From: Asmus Freytag (firstname.lastname@example.org)
Date: Mon May 22 2006 - 15:44:06 CDT
On 5/21/2006 9:47 PM, Jukka K. Korpela wrote:
> On Sun, 21 May 2006, Kent Karlsson wrote:
>> Because it is in ISO/IEC 8859. Hadn't ISO/IEC 8859-1 been so
>> commonly supported, MICRO SIGN would have been canonically
>> equivalent with GREEK SMALL LETTER MU.
> Why? How did the common support to ISO/IEC 8859-1 dictate the decision
> that was made?
Without such common support, there would not have been a need to exactly
clone the sequence of 256 code positions from 0000 to 00FF.

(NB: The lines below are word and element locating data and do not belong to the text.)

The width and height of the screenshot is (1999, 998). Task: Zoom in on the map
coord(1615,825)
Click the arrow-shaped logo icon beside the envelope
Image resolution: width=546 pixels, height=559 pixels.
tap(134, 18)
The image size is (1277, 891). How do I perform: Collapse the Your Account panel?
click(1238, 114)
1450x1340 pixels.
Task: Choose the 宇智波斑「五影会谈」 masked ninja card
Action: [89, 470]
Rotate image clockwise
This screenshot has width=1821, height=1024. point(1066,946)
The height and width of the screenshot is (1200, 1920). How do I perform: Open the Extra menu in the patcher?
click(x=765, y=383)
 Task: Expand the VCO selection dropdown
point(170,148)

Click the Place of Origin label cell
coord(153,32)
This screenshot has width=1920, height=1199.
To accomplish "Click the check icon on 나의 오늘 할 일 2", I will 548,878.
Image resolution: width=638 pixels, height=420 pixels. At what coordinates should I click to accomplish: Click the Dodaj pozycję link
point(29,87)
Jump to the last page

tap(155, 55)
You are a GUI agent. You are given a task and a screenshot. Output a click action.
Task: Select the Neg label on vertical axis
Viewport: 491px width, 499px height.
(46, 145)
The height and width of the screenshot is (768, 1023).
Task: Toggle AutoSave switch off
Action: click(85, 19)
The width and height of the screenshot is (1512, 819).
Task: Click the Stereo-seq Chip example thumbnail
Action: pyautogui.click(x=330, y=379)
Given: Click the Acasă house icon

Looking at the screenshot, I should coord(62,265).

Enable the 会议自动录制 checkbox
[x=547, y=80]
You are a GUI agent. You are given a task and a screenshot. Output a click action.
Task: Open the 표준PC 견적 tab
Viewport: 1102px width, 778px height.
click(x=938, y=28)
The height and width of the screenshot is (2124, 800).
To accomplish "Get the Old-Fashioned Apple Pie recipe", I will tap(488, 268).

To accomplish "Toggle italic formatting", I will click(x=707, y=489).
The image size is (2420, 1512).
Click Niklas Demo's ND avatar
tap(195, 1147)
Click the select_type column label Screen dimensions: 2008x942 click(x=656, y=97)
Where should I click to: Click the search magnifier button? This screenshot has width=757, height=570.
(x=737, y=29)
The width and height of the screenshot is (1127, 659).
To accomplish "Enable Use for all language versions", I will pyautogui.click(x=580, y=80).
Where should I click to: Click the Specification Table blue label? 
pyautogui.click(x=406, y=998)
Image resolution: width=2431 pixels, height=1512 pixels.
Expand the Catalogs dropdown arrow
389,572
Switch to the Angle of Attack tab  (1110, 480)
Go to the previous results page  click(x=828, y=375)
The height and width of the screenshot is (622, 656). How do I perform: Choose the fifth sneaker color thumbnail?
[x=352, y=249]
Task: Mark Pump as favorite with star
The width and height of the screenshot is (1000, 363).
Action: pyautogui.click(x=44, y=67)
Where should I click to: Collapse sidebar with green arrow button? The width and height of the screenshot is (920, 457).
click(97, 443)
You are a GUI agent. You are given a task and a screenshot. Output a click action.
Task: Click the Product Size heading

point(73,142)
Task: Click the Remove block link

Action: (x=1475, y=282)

Without that need, there would have been no reason to not simply have a
single character for both mu and micro.
> It would have been possible to make these characters canonically
> equivalent or even the same, although it would have been somewhat odd
> to have a Greek letter in the Latin 1 Supplement block and a
> corresponding hole in the Greek block.
Precisely, and that's something that would have not been acceptable to
the Greek national member body of ISO/IEC JTC1/SC2. Had anyone attempted
that, the Greek vote would have been negative on ISO/IEC 10646's
alignment with Unicode. Incidentally, for those who forget history, the
standard needed every single vote at that crucial point. That's the
reason behind a number of design decisions that appear odd without
taking into account the political dimension of securing acceptance of an
> As far as I can see, it was a practical decision. It looks like a
> natural decision to me, since the glyphs for these characters may well
> be different, and the MICRO SIGN can be seen as a special symbol
> historically based on GREEK SMALL LETTER MU rather than just its
> specialized usage.
I think the evidence is still in favor of viewing it as specialized
usage, but the disunification does indeed allow relatively
straightforward support for divergence in form.
>>> The present justification is that U+00B5 does not belong to
>>> any script, whereas U+03BC is in the Greek script.
>> That's a mistake. It should be in the Greek script, of course,
> U+00B5 has the Script value of Common, which might perhaps more
> appropriately be characterized as belonging to _any_ script rather
> than not belonging to any script. What its script _should_ be is less
> obvious, but since it is only compatibility equivalent to a Greek
> letter, the current situation looks natural. Similarly, for example,
> ALEF SYMBOL is in the Common script, not in the Hebrew script.
And very appropriately so.
>> just like the OHM SIGN (which is canonically equivalent with
>> GREEK CAPITAL OMEGA;
> The OHM sign _is_ in the Greek script, and this is apparently based on
> its being _canonically_ equivalent to a Greek letter (which was a
> somewhat odd decision, but let's not go into that now).
Coding the OHM sign separately was something that comes from East Asian
character sets, some of which support both a code point for a symbol and
a separate code point for the character of the Greek script. Carrying
over that usage (and the similar usage of A with ring in contrast to
Angstrom) was felt to be a mistake and asserting canonical equivalence
was seen as the best way to discourage any future differentiation
between the halves of each pair.
>> the latter of course the preferred
>> character to denote the ohm unit symbol,
> Yes, there is an explicit statement about that in the Unicode standard.
>> just like GREEK SMALL
>> LETTER MU is the preferred character for denoting the
>> micro unit prefix symbol).
> Have you found such a statement, or even an implicit preference, in
> the Unicode standard, or some other standard? (Unfortunately,
> standards related to the SI, as many other standards, define the use
> of characters without identifying them by Unicode numbers or names.
> Historically, this is understandable, but it creates considerable
> vagueness in some cases.)
If your Unicode to 8859-1 mapping table supports mapping Greek mu to
micro sign, as well as the reverse, it would probably be preferable to
use the mu consistently. However, that would break any software that was
migrated to Unicode by straight 'widening' of code points and which
might have a numerical constant identifying the micro sign.
The prevalence of such software may be diminishing now that Unicode has
been around for a while, in favor of software that is written with
Unicode in mind. If so, a gradual move to support the mu as the
preferred character would be possible (as long as a provision is made to
recognize the micro sign in existing data).
On the other hand, millions of existing Latin-1 keyboards will continue
to support the micro sign
while a smaller number of Greek keyboards will not.
In a perfect world that issue would not exist, but in the real world,
each transition has both benefits and costs. This small discrepancy is
part of the costs of adopting a universal character set that needs to
function compatibly vis-a-vis existing devices, data and software.